Le plus répandu est le short set à 4 jeux : le set se gagne en atteignant 4 jeux avec un tie-break possible à 3-3 ou 4-4 selon la variante choisie. Ce format divise par presque deux la durée d’un set classique.
No-ad scoring et super tie-break décisif
Deux autres options accompagnent souvent le short set dans les tournois amateurs :
- Le no-ad scoring supprime les avantages à 40-40. Un point décisif est joué directement, ce qui accélère chaque jeu
- Le super tie-break à 10 points remplace le troisième set complet. Les joueurs disputent deux sets normaux, puis un tie-break long en cas d’égalité à un set partout
- Certains tournois combinent les trois options : short sets à 4 jeux, no-ad scoring, et super tie-break décisif
Ces formats sont présentés comme des options sanctionnées par l’ITF, justement pour éviter les règles maison et garantir une standardisation minimale dans les compétitions locales.
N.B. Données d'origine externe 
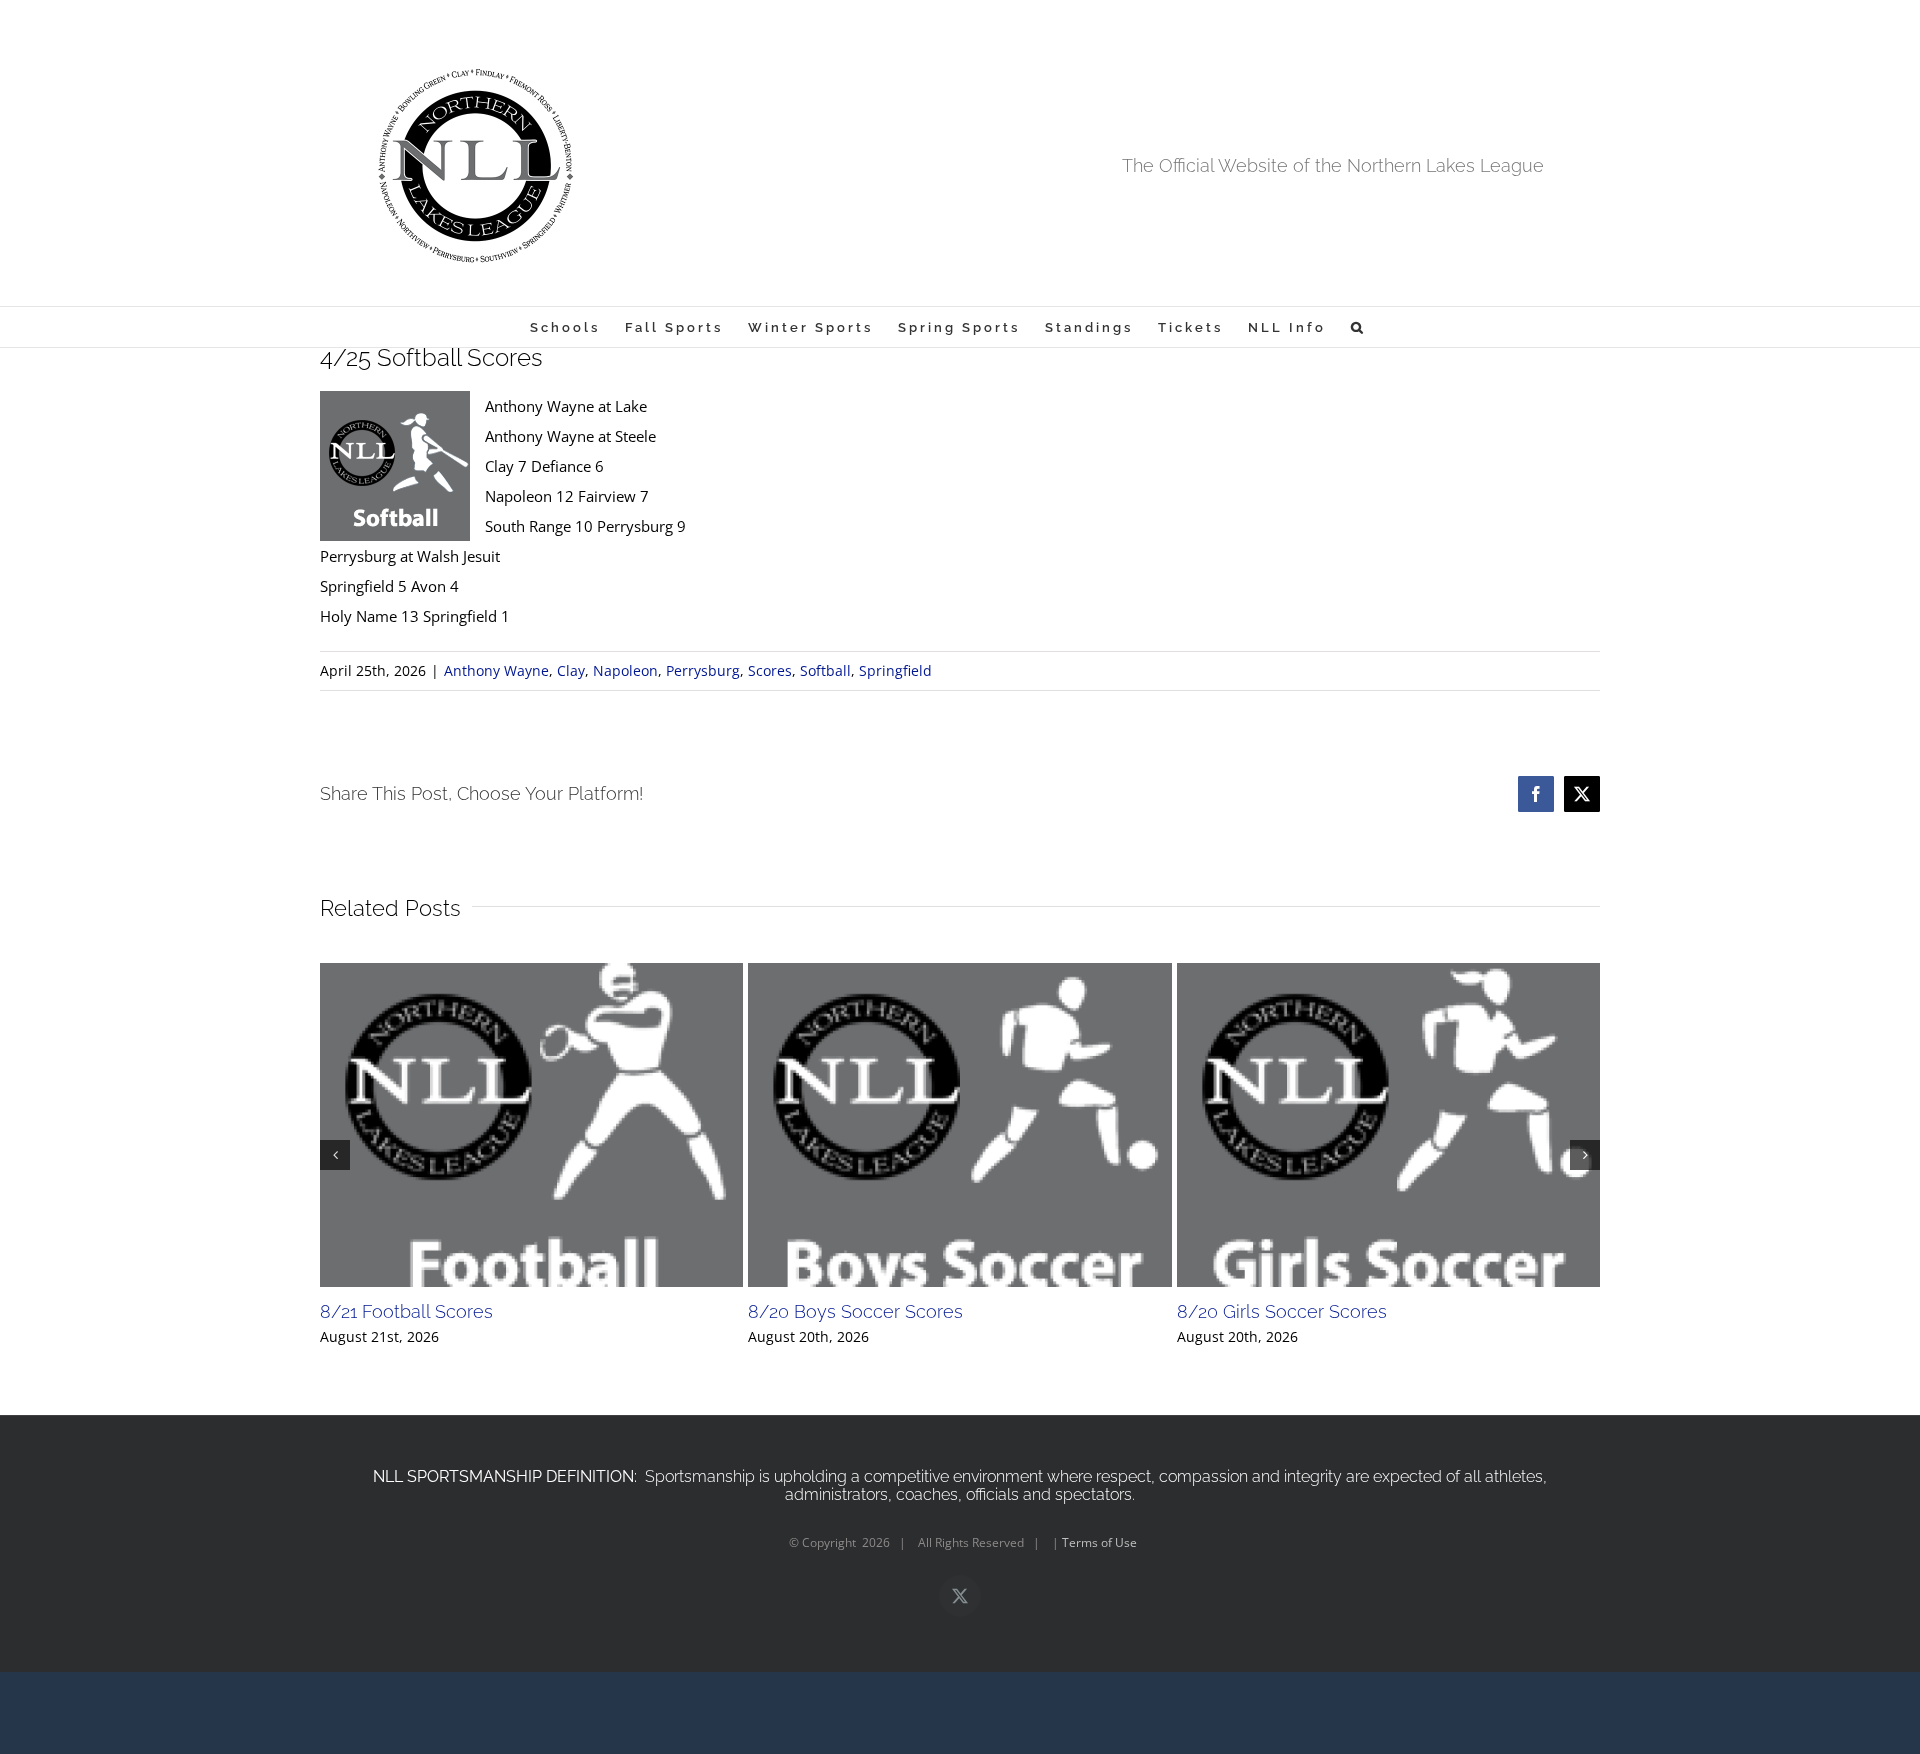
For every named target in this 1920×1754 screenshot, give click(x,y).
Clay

Tableau récapitulatif : sets par type de tournoi
| Type de compétition | Simple messieurs | Simple dames | Double |
|---|---|---|---|
| Grand Chelem | 3 sets gagnants (max 5) | 2 sets gagnants (max 3) | 2 sets gagnants (max 3) |
| ATP / WTA | 2 sets gagnants (max 3) | 2 sets gagnants (max 3) | 2 sets gagnants (max 3) |
| Jeux olympiques | 2 sets gagnants (max 3) | 2 sets gagnants (max 3) | 2 sets gagnants (max 3) |
| Tournois amateurs (format classique) | 2 sets gagnants (max 3) | 2 sets gagnants (max 3) | 2 sets gagnants (max 3) |
| Tournois amateurs (format court ITF) | Short sets à 4 jeux ou super tie-break décisif | Short sets à 4 jeux ou super tie-break décisif | Short sets à 4 jeux ou super tie-break décisif |
Le format en cinq sets reste l’exception réservée au simple messieurs en Grand Chelem. Partout ailleurs, le match se joue en trois sets maximum, avec des variantes de durée selon le niveau de compétition. Pour les joueurs amateurs, les formats courts de l’ITF offrent un cadre officiel qui raccourcit les rencontres sans dénaturer la structure du jeu.